Hacker Newsnew | past | comments | ask | show | jobs | submitlogin

For Facebook and WhatsApp it looks like a DNS issue, name resolution fails with SERVFAIL:

    $ dig facebook.com

    ; <<>> DiG 9.16.21 <<>> facebook.com
    ;; global options: +cmd
    ;; Got answer:
    ;; ->>HEADER<<- opcode: QUERY, status: SERVFAIL, id: 23982
    ;; flags: qr rd ra; QUERY: 1, ANSWER: 0, AUTHORITY: 0, ADDITIONAL: 1

    ;; OPT PSEUDOSECTION:
    ; EDNS: version: 0, flags:; udp: 512
    ;; QUESTION SECTION:
    ;facebook.com.   IN A

    ;; Query time: 16 msec
    ;; SERVER: 8.8.8.8#53(8.8.8.8)
    ;; WHEN: Mon Oct 04 17:53:00 CEST 2021
    ;; MSG SIZE  rcvd: 41


John Graham-Cumming:

>Between 15:50 UTC and 15:52 UTC Facebook and related properties disappeared from the Internet in a flurry of BGP updates. This is what it looked like to @Cloudflare.

https://twitter.com/jgrahamc/status/1445065270272434176 (thread)

UPD

>About five minutes before Facebook's DNS stopped working we saw a large number of BGP changes (mostly route withdrawals) for Facebook's ASN.

https://twitter.com/jgrahamc/status/1445068309288951820


Maybe they tried everything else before that.
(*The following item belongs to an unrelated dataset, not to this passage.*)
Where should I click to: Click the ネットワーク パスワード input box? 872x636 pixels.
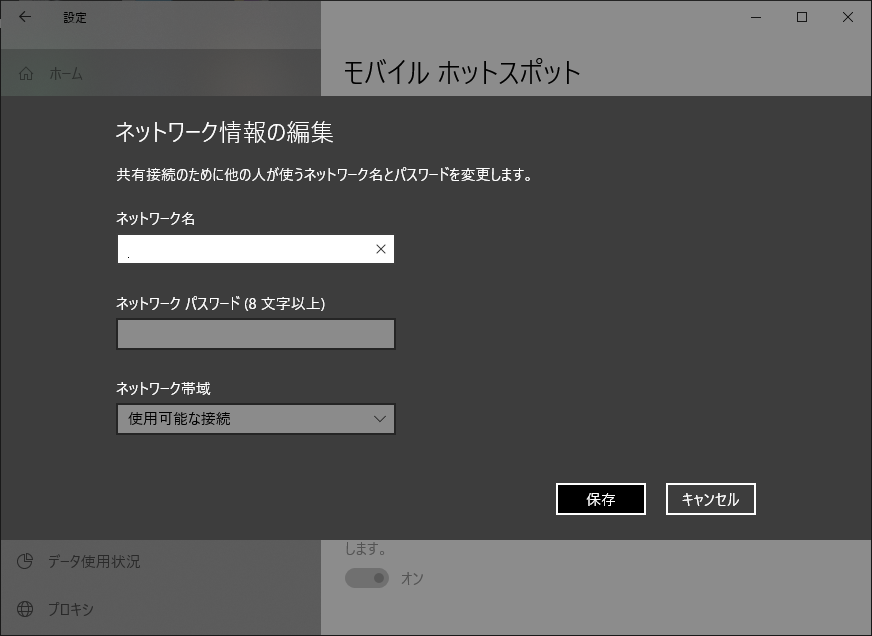click(x=256, y=334)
At first it was working but they couldn't serve responses: https://i.imgur.com/UaCtOiX.png

Notice the "2020"


The servers struggle to reply a basic 5xx answer.

Two possibilities:

- the DNS services internally have issues (most likely, as this could explain the snowball effect)
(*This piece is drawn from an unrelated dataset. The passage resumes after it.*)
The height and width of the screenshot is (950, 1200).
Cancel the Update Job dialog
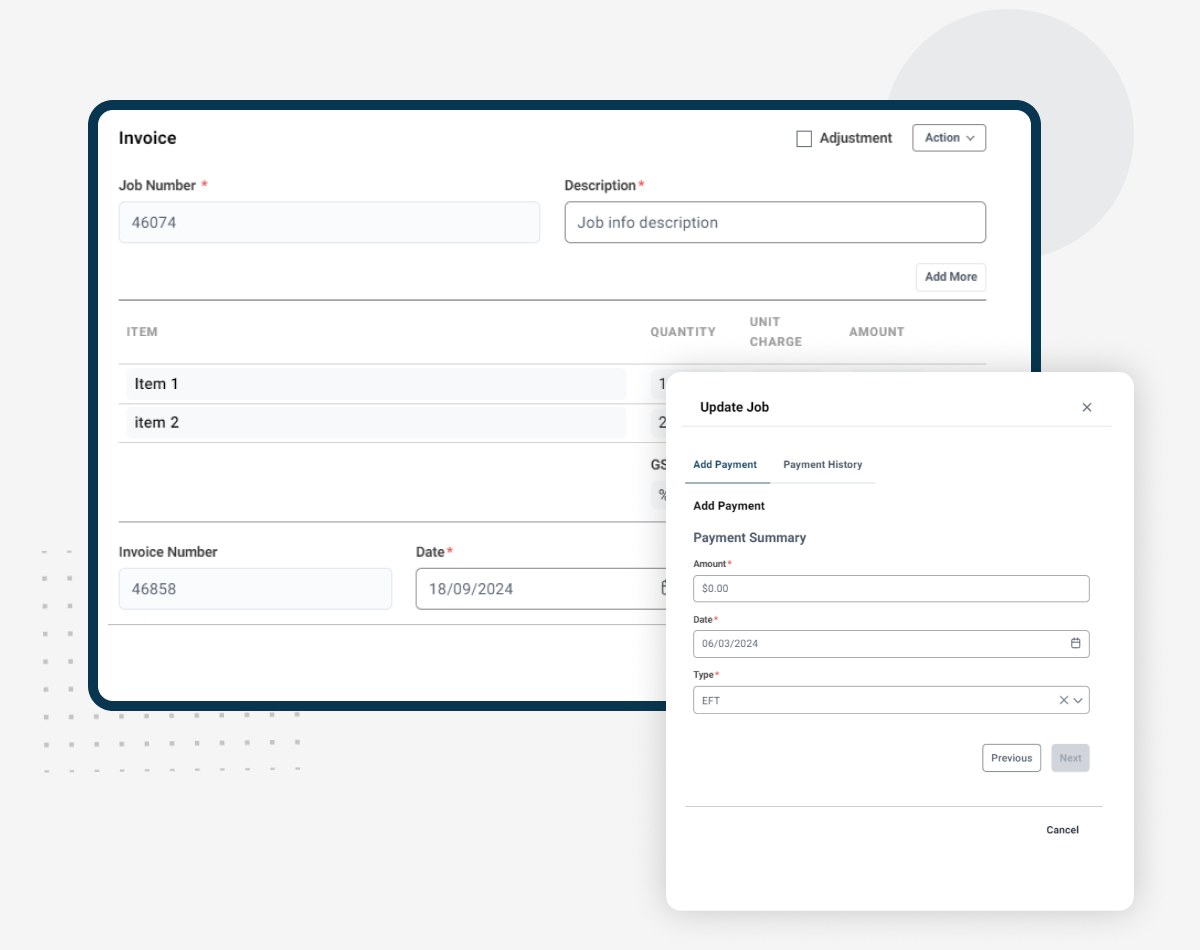click(x=1062, y=830)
- it could be also a core storage issue and all their VMs are relying on it and so they don't want to block third-party websites and think it will last for a long time, so they prefer to answer nothing for now in the DNS (so it will fail instantly to the client, and drain the application/database servers so they can reboot with less load)
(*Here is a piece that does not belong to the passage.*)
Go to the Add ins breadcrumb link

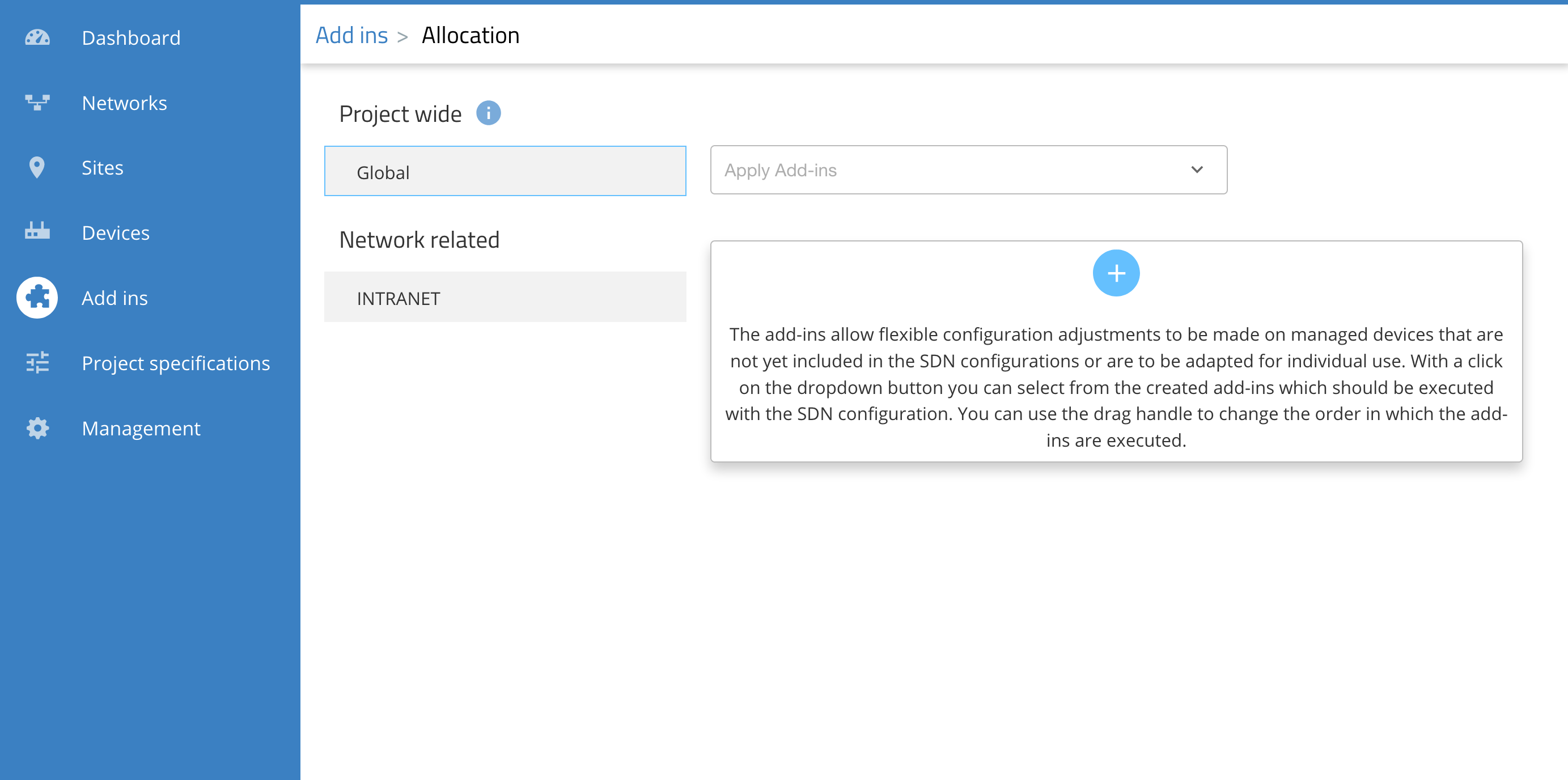click(351, 35)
I was on a video call during the incident. The service was working but with super-low bandwidth for 30 minutes, then I got disconnected and every FB property went down suddenly. Seems more suggestive of someone pulling the plug than a DNS issue, although it could also be both.


It isn't just DNS. If you happen to have cached entries, the site is returning errors as well.


Presumably the DNS being down also wreaks havoc in their internal infrastructure as services can no longer resolve each other's names.


I wonder if Facebook has circular 'boot' dependencies on their microservices or something? I.e. they can't restart stuff now when everything is down.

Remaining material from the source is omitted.